Так что мы, уволившись в запас, все делаем без стыда: воруем — торгуем — обмениваем — продаем.
«КамАЗы».
В те времена вся страна продавала «КамАЗы».
И мы с Бегемотом, временно оставив в покое кроликов и фаянс, ринулись продавать «КамАЗы».
Я даже знал их названия и номера. Бегемот звонил по ночам мне, а я — Бегемоту, и вместе мы звонили еще куда-то, все время в разные места, продираясь сквозь чащу посредников, плотным войлоком окутавших страну, щедро раздавая по три процента направо, налево, тут же входя в долю и обещая еще.
Можно было видеть людей, которые ходили и шептали: «Три процента, три процента… полпроцента…» — и мы с Бегемотом ходили среди них. И у всех была одна улыбка.
И у всех было одно выражение лица: будто безжизненной, красной пустыней встает огромное желтое солнце, и вокруг оживает красота, а ты издали наблюдаешь эту красоту.

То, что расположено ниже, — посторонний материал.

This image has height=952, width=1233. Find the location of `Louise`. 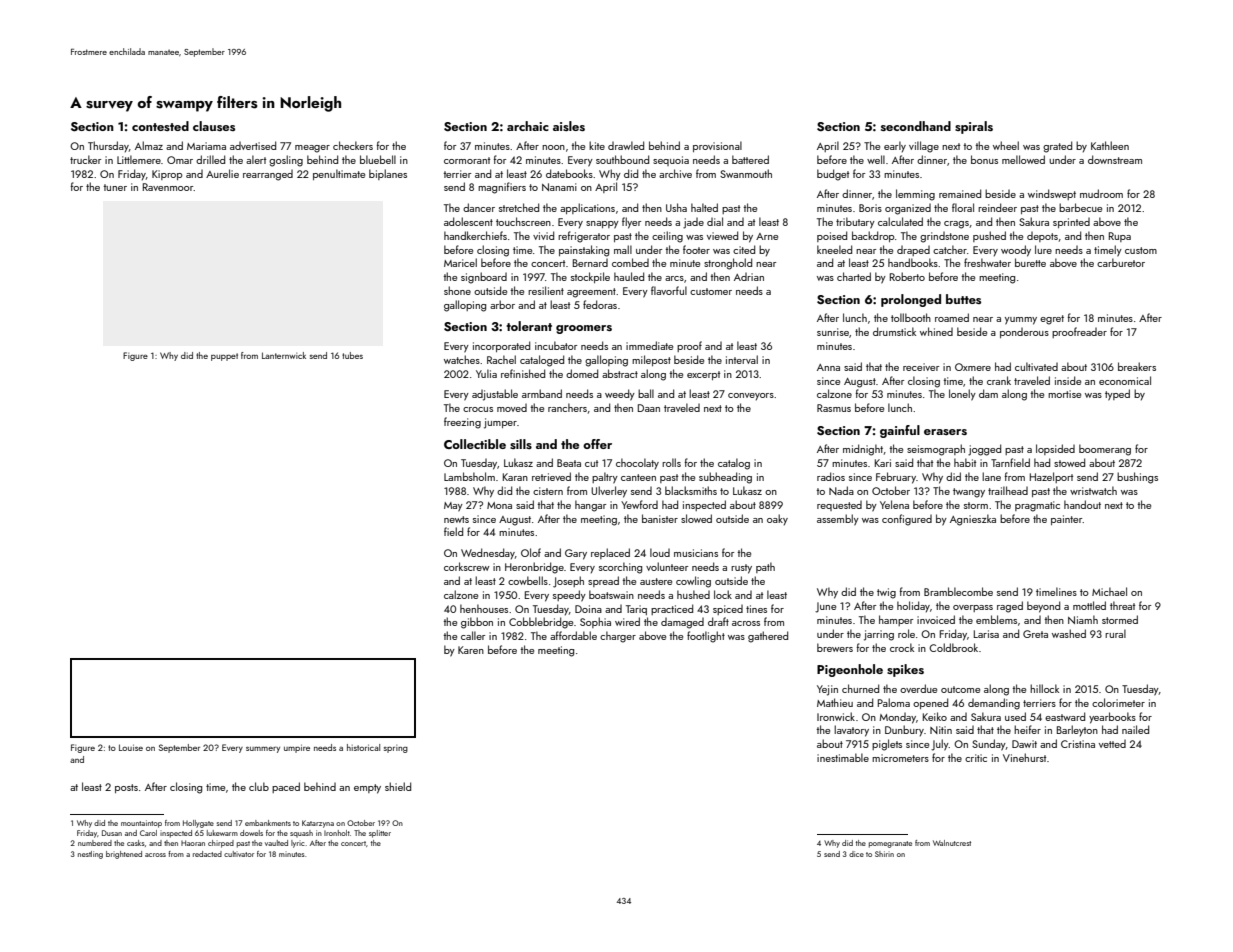

Louise is located at coordinates (131, 747).
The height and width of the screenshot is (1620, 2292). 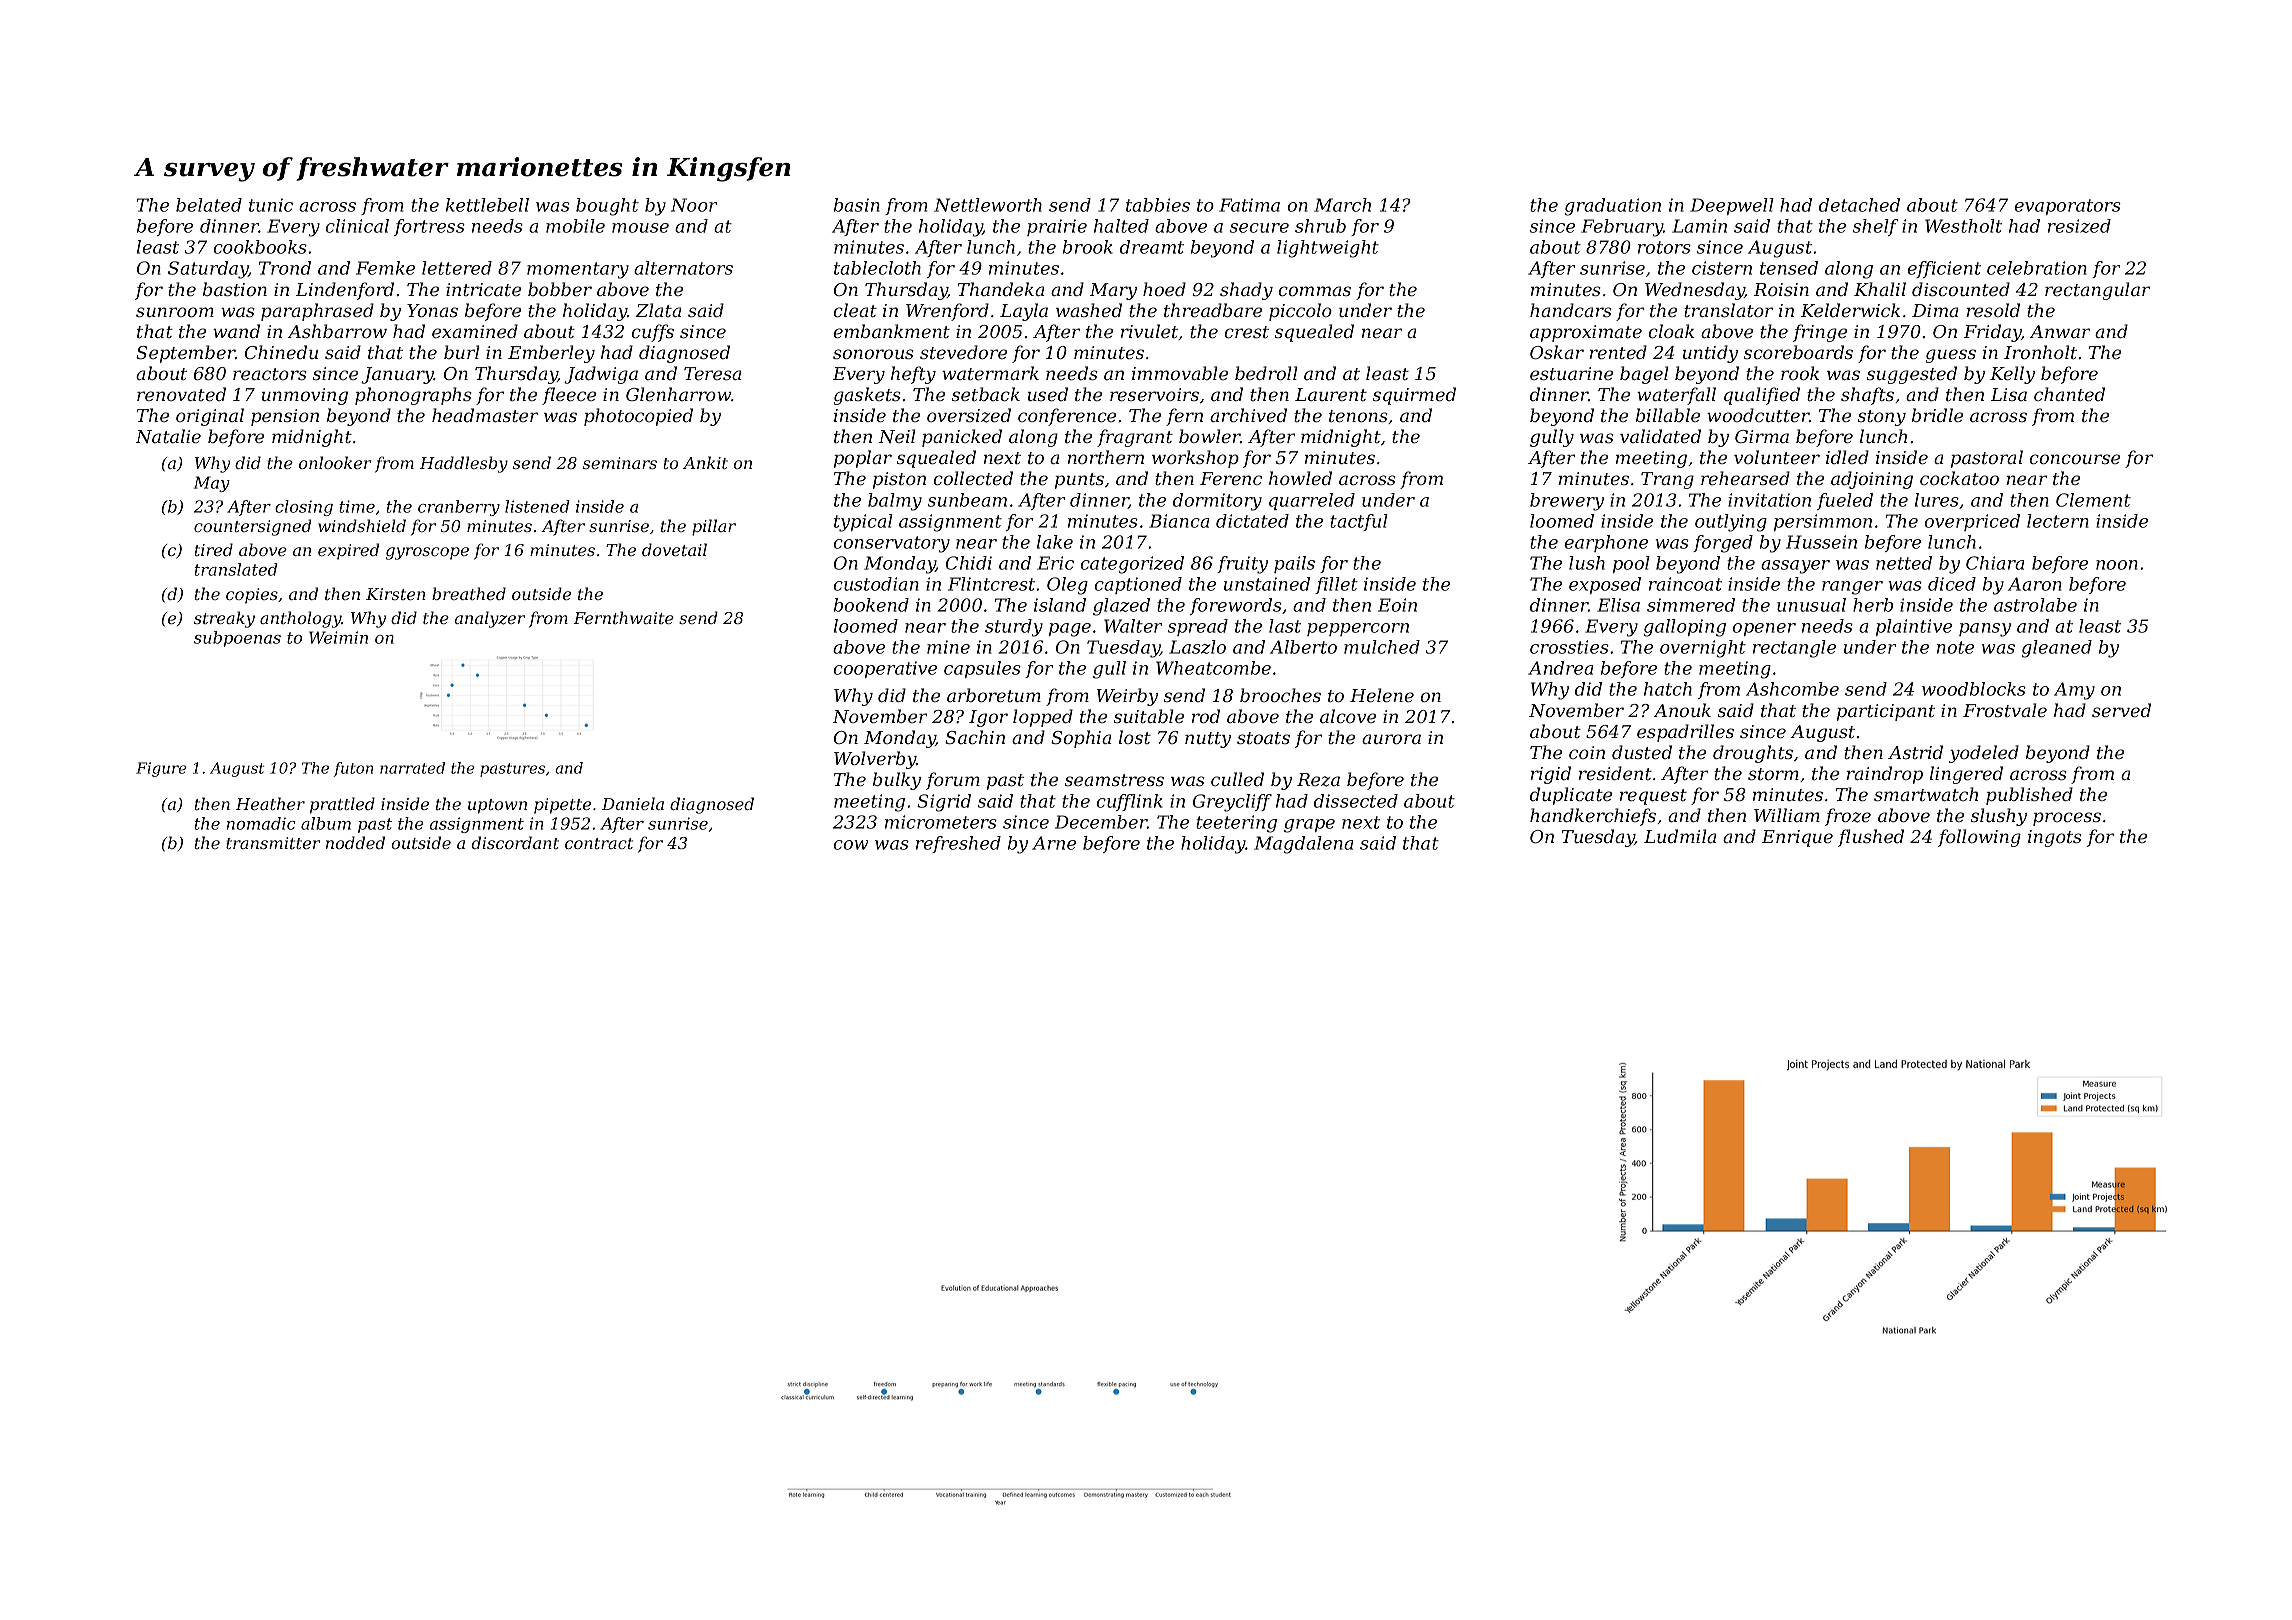 I want to click on estuarine, so click(x=1571, y=373).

Это было глубокое поражение психики.
И в груди от этого поражения становилось тепло и уютно, там-то и возникало то нечто, что сообщало душе толчок, с помощью которого можно было преодолеть расстояние между мечтами, если они отстояли друг от друга далеко.
Мы входили с Бегемотом в квартиру, хозяина которой то ли убили, то ли уморили огромным количеством спирта; мы входили, аккуратненько, чтоб не замараться, толкнув дверь, когда-то обитую чем-то издали напоминающим кожу, а теперь — со следами зубов существа мелкого, но ужасно кусачего, и попадали на кухню, где, похоже, кормилось сразу несколько дремучих бродяг, и путь наш был отмечен скелетами селедок.
И можно было обойти всю квартиру по кругу, потому что так соединялись все комнаты, и выйти через унитаз, потому что он стоял на дороге последним.
Просто стоял, не подсоединенный ни к чему, потому что это был чешский унитаз, а все остальное было советским и давно сгнило.